» TEXT SEGMENT:
___
The underlying issue being that he intimidated his subordinate by
threatening to kill him for refusing to make a false statement
about
a colleague. The allegations were denied and the First Respondent
opposed the application.
Factual
background
[2]
The Applicant dismissed the First Respondent on 20 October 2014. At
the time of his dismissal he was holding a position of supervisor.
The Applicant’s case was basically that the First Respondent
attempted to orchestrate the dismissal of a fellow supervisor,
Paul
Thithi. The Applicant’s witnesses were Gerald Karl Pieterse who
investigated the case against the First Respondent and
Thomas Matome
Mohale who was the First Respondent’s surbordinate. The
Applicant approached Mohale and asked him to make a
false statement
that Thithi had sexually harassed a female employee, Danisile
Nompumelelo Mbele. The Applicant believed that the
First Respondent
concocted the story in order to get Thithi dismissed. One of the two
supervisors, either the First Respondent
or Thithi was likely to be
retrenched due to the restructuring of Applicant’s operations.
The First Respondent stood to gain
should the Applicant dismiss
Thithi as the need for retrenchment would vanish.
[3]
It came to record that Mohale, the threatened employee at some stage
had an intimate relationship with Mbele, (the sexually
harassment
complainant). Mbele was at the time of the incident a casual employee
whose employment was managed by the labour broker.
The First
Respondent heard about the sexual harassment from Mohale and later
Mbele confirmed by Mbele. This was after the expiry
of Mbele’s
fixed term contract. Mbele was encouraged by the First Respondent to
report the matter. The First Respondent also
learnt from Mohale that
Mbele’s contract was not renewed because she refused to sleep
with Thithi. The First Respondent further
verified this allegation
with Elias Kgantsi Mogoai, the Shopsteward who confirmed having heard
about it from Mohale. Mohale testified
in support of the Applicant’s
case, he denied any knowledge about the sexual harassment and that he
told the First Respondent
and Mogoai about it. He only knew about the
sexual harassment allegations when the First Respondent forced him to
make a statement.
[4]
The First Respondent denied threatening Mohale with death. He called
Mogoai and Mbele to testify in support of his case. Mogoai’s
version revealed that Mohale told him about the sexual harassment and
later checked it with Mbele who confirmed that it had indeed
happened. He advised her to report it to the management but was
reluctant to do so for fear of losing her job. Mbele in her testimony
confirmed the sexual harassment and that Mohale knew about it. The
First Respondent also advised her to report it even after she
was no
longer in the Applicant’s employment.
___
» SUPPLIED DATA:
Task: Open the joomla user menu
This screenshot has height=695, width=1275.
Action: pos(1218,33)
___
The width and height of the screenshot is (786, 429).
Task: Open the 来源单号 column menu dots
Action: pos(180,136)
___
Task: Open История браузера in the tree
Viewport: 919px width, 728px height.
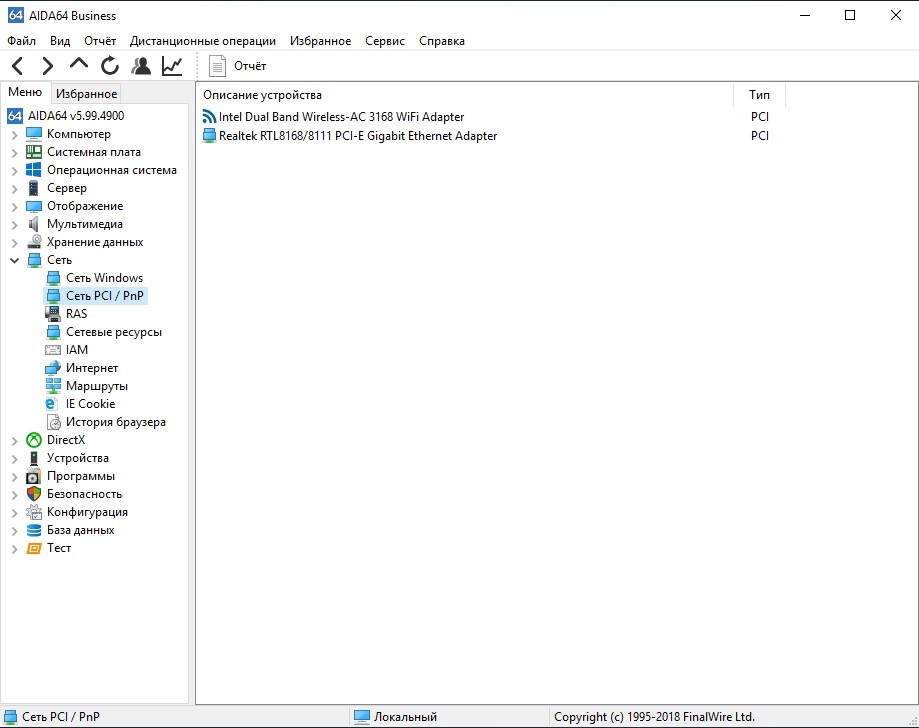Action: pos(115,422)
___
» TASK LIST:
1. In the labour dispute text, on what date did the Applicant dismiss the First Respondent?
2. Continue the labour dispute text from its final sentence, keeping the same formal judicial style.

» SET OF ANSWERS:
1. 20 October 2014.

2.
[5]
The
arbitrator found the restructuring and the purported competition
between the First Respondent and Thithi for a position as not
supported by evidence and uncorroborated. He found Pieterse’s
version as far-fetched regarding the First Respondent’s
motives
to get Thithi dismissed. Mohale’s version was found to be not
credible as was not supported by evidence. He went
on to accept
evidence tendered in support of the First Respondent’s case and
referred to
Stellenbosch
Farmer’s
Winery Group and Another v Martell Cie and Others
[1]
regarding the parties’ versions on intimidation which he found
mutual destructive.
[6]
The Applicant’s attack to the award is based on the Second
Respondent’s failure to apply his mind. Firstly, to the
fact
that the sexual harassment was reported some six to eight months
after it had happened. Secondly that there was only one supervisor
position to be occupied by either the First Respondent or Thithi
after restructuring. Thirdly he misapplied the rules of evidence
regarding the statements made by Mohale. Lastly that he did not give
reasons for his finding that the sexual harassment did take
place.
The
arguments
[7]
Mr Berry for the Applicant pointed that the Second Respondent’s
determination on whether sexual harassment took place
demonstrated
his failure to apply his mind. The evidence tendered for the
Applicant was clear to the effect that the First Respondent
plotted
to have Thithi dismissed. Mr Berry attempted to rely on other issues
which were neither part of the record nor were ever
pleaded, that is
bias, sexual harassment not being reported to the police as well as
Mbele being part of the plot to get rid of
Thithi.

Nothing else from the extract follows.